Now, if the female of the species is to exercise discernment before she succours her young, if her action is to be deliberative and not impulsive, what becomes of those variations which, when happy, lead to a new development of the species, or actually to a new variety of species? Happy variations are just as odd—qua type—as unhappy variations. But if the female’s instinct is to preserve life, it will preserve one just as passionately as the other. Discrimination would prove fatal to both. The very process of organic evolution, if it be a fact, therefore depends upon the lack of discrimination in the motherly instinct, and the hypothesis of organic evolution certainly assumes it.

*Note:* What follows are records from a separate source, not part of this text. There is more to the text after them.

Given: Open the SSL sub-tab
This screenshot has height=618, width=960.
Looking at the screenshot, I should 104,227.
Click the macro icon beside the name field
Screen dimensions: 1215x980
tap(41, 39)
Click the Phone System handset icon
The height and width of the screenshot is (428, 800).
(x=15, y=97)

This instinct in the female to succour young life of any kind, therefore, is useful to Nature’s scheme. It is an indispensable factor in Nature’s plan. In the lower animals it is demonstrated by the ease with which a female of one species can be made to act as foster-mother to the young of another. Books on natural history mention many such cases: cats that have reared leverets and young squirrels,[204] hens that rear ducklings, and the classical natural instance of birds like the Pipit, the Water Wagtail, etc., rearing the young of the cuckoo.[205] The latter, of course, is a parasitic abuse in Nature, of the female’s undiscriminating instinct to succour; but it is nevertheless, an excellent example of the fact I have been trying to establish.
It is true that in the human species this lack of discrimination in the female operates as a preserver both of desirable and undesirable varieties; but, as in all modern civilizations, the father is no longer allowed, as he was by ancient Sparta or Rome, to override the female’s lack of taste in this matter, and unsuccessful variations from type are more common than geniuses, it follows that the female’s point of view, now that it is supported by the State and public opinion, must lead to the survival of a vast number of undesirable human beings in our midst.
Thus, although the human female’s instinct is seen to be a vital one, and though her lack of taste must be regarded as part of the general scheme of life, it must tend nowadays to an enormous amount of degeneration.